_OBJECTIVE 1:_ According to the passage on institutional breakdown and depopulation, which four cases had scores indicating a decline in personal security?
_OBJECTIVE 2:_ Extend the passage on institutional breakdown and depopulation, picking up after its final sentence.

_EXCERPTED PASSAGE:_
>> START

The relationship between the human security variables and institutional breakdown is much more consistent, shown on Fig 3. The variables (in blue) plot near to one another, except for VIO (personal security). There is a general separation between the six cases that experienced institutional breakdown (INST = 0.75 or 1, colored orange or red) and those that saw little or no institutional change (INST = 0 or 0.25, colored dark or bright green). The former are pulled to the right by their positive loadings on the human securities variables (higher scores indicate a decline), the latter pulled to the left by their inverse variables. These results show the strong relationship between institutional breakdown and a decline in the human securities. The one surprising exception is personal security (VIO). Four cases (Z1, S1, MV1, MV2) had scores indicating a decline in personal security (VIO = 0.75 or 1), and while they all plot above the X axis, they do not otherwise stand out.

The same procedures are applied to the depopulation (DPOP) scores to understand how depopulation is associated with both the general nature of change and change in human securities. Fig 2, discussed above, plotted the nature of change variables color-coded by institutional breakdown. Fig 4 plots those same variables but this time color-coded by depopulation; placement of the variables and transformation cases is the same on both figures, they differ only in how they are color-coded. The main difference between the two plots is the distribution of cases with intermediate depopulation scores (DPOP = 0.25 or 0.75), colored bright green or orange. On Fig 2 there are only three of these, all right of the Y-axis; on Fig 4 there are five and they are found in all four quadrants.

Fig 5 plots the human securities variables color-coded by depopulation (this is the same Fig 3 but with different color-coding). This plot again shows a horizontal separation, with cases pulled left by their positive loadings on the human securities variables (indicating a decline in security) and pulled right by their negative loadings on those variables. All five orange and red cases (DPOP = 0.75 or 1) are on or right of the Y-axis and most of the green cases (DPOP = 0 or 0.25) are to the right. On this plot (in contrast to Fig 3) the first Hohokam transformation (H1) stands out as the only bright green case (DPOP = 0.25) pulled to the right. This case was characterized by little population change but negative changes in most human security variables as the regional system ended and population aggregated. This case is also unusual in that it had significant institutional breakdown in association with only minor depopulation (INST = 0.75, DPOP = 0.25), although its loading on INST does not affect its placement on this graph.

A comparison across these four analyses is facilitated by reproducing summary data in the box plots with overlaid dot plots, shown together on Fig 6. These show how the total scores on each set of variables (shown in Table 3) relate to institutional change or depopulation. For example, 6a in the upper left (drawing from the same data as Fig 2) shows the inconsistent relationship between the nature of change variables and institutional breakdown. Specifically, the eleven cases with no institutional breakdown (INST = 0) experienced varying degrees of change in other variables. The two extremes are from Iceland, with I3 exhibiting only minor changes in material culture diversity, outside influence, and household organization (sum = 0.75) and I1 exhibiting changes in all the variables except material culture diversity (sum 3.75). The four cases with institutional breakdown (INST = 1) also exhibit a wide spread though with a higher median and midrange.

>> END

_RECORDS PROVIDED:_

>> START

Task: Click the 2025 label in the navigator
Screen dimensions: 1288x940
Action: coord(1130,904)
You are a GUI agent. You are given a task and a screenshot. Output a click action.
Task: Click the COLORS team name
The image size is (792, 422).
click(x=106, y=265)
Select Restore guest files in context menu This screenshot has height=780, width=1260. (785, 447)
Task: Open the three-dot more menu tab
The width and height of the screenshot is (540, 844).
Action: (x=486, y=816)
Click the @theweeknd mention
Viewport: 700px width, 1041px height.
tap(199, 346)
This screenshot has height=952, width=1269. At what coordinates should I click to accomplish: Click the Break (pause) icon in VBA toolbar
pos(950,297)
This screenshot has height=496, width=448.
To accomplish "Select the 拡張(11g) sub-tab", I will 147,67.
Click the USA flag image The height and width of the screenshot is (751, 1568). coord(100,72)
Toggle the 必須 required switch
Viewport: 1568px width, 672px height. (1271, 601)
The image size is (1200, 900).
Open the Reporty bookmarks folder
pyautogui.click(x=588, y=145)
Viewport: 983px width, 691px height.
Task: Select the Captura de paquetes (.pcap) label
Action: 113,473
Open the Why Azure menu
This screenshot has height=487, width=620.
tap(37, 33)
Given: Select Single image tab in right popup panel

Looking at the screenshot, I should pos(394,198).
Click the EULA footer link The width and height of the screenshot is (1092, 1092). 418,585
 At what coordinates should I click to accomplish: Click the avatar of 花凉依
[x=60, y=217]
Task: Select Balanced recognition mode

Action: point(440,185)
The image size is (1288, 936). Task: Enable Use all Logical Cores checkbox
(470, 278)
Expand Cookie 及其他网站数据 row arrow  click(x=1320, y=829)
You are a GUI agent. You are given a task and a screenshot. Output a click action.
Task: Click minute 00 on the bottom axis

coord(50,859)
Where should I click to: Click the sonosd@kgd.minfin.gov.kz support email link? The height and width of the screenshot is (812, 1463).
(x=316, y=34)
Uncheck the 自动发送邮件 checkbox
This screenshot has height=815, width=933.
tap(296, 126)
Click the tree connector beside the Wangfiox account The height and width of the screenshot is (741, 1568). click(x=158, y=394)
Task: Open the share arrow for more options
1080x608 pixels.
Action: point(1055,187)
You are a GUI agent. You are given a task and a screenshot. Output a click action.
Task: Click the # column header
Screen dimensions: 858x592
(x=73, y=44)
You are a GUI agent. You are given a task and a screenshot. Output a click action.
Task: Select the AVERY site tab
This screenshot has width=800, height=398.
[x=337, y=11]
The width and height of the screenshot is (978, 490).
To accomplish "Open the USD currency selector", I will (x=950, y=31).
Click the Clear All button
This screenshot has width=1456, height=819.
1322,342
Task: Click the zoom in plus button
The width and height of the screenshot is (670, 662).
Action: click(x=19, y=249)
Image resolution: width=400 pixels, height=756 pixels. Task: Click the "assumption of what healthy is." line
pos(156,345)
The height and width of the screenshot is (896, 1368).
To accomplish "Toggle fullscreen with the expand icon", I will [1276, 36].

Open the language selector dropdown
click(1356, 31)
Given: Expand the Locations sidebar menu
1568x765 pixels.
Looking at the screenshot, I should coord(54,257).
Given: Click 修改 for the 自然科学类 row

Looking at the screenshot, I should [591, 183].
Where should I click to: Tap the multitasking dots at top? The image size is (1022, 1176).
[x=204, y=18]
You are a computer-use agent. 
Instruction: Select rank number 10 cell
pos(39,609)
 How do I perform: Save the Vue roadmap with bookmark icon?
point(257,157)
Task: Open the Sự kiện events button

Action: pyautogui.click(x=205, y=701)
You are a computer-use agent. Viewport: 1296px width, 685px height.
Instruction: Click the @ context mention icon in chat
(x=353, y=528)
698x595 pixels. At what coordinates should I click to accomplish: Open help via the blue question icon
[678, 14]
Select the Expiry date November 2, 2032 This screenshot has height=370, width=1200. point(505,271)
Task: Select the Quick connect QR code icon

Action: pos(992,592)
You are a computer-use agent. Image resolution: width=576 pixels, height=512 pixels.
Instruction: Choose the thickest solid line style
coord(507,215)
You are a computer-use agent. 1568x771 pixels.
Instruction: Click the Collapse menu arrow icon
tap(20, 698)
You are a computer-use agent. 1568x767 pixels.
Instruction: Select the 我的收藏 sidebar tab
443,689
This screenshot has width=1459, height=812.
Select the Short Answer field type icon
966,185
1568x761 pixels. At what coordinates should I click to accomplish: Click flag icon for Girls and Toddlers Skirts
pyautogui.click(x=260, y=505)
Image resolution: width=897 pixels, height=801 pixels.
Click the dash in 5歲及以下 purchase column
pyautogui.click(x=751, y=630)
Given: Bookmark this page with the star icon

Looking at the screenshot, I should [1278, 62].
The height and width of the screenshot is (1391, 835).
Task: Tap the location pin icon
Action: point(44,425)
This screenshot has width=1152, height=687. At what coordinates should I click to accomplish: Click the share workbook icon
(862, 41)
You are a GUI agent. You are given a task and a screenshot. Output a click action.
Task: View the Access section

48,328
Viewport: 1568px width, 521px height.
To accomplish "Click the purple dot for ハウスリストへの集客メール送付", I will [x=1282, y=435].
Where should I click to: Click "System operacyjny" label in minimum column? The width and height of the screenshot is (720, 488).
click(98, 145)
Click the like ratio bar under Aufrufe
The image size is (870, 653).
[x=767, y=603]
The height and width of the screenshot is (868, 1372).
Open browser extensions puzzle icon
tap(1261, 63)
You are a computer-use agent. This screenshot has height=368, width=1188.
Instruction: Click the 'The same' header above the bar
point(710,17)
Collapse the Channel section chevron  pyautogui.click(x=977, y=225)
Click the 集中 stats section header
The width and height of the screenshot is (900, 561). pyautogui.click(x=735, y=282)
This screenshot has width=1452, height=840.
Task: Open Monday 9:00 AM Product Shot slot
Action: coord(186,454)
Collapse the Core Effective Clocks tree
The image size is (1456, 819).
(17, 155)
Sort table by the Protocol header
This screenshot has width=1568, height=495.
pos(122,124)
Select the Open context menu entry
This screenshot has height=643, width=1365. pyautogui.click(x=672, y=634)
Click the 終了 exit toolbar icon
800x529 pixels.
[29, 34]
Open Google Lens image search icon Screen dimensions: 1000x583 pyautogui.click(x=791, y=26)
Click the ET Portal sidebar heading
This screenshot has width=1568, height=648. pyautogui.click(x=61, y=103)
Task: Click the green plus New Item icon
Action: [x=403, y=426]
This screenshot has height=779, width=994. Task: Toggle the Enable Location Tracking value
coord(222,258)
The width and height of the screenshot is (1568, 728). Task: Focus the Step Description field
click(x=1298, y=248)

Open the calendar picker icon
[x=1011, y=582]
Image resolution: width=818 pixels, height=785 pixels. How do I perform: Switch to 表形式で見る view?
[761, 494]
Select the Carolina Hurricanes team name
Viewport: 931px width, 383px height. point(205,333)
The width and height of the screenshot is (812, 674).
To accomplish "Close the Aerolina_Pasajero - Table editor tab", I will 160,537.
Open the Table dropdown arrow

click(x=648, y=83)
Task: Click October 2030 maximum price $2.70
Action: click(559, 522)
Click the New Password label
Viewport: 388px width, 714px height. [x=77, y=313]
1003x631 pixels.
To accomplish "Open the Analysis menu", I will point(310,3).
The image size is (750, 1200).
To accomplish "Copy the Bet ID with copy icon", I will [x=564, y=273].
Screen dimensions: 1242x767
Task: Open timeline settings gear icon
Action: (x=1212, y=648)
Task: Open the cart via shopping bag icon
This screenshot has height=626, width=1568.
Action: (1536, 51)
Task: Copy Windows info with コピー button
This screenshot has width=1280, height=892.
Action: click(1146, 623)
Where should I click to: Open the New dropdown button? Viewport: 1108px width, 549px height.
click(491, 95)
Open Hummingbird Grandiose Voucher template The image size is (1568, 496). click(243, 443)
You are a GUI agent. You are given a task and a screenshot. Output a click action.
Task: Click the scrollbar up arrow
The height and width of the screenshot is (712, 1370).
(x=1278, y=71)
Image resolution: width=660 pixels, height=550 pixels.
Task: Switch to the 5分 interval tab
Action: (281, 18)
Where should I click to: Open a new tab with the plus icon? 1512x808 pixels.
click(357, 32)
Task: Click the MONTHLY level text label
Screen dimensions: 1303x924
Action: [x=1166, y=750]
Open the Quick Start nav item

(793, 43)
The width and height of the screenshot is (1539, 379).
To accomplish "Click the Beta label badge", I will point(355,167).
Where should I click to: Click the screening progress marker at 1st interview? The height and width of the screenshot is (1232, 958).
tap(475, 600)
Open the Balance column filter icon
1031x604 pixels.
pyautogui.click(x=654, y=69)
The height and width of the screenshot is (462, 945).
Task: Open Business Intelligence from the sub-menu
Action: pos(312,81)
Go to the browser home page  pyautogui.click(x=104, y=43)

>> END

_WRITTEN ANSWER 1:_ Z1, S1, MV1, and MV2

_WRITTEN ANSWER 2:_
Fig 6. Box and dot plots summarizing the four analyses.

These illustrate differences between institutional change and depopulation.

Examination of the four plots shown in Fig 6 clarifies the pattern discerned in the correspondence analyses described above. There is an inconsistent relationship between transformations with high scores on the key variables (INST or DPOP = 0.75 or 1.) and the other nature of change variables, shown in 6a and 6c on the left side. This tells us that that change can take many forms. In contrast, transformations with high scores on the key variables are consistently associated with higher scores on the human securities variables (indicating a decline in security), shown in 6b and 6d on the right side. This says that some changes, especially collapses, are more difficult than others.

Experiencing social transformations

The analyses presented so far considered the relationships among three sets of variables: the two key variables, institutional breakdown and depopulation; the six generally neutral nature of change variables; and the seven human security variables that track changes in the condition of life. While the nature of change variables do not pattern consistently, the human security variables are strongly associated with the key variables. Specifically, larger degrees of institutional and demographic change are associated with more declines in human security. In this final section we investigate this relationship in more detail, looking at the individual cases and their scores on each variable to better understand how and why some changes are more difficult than others (Goal #3).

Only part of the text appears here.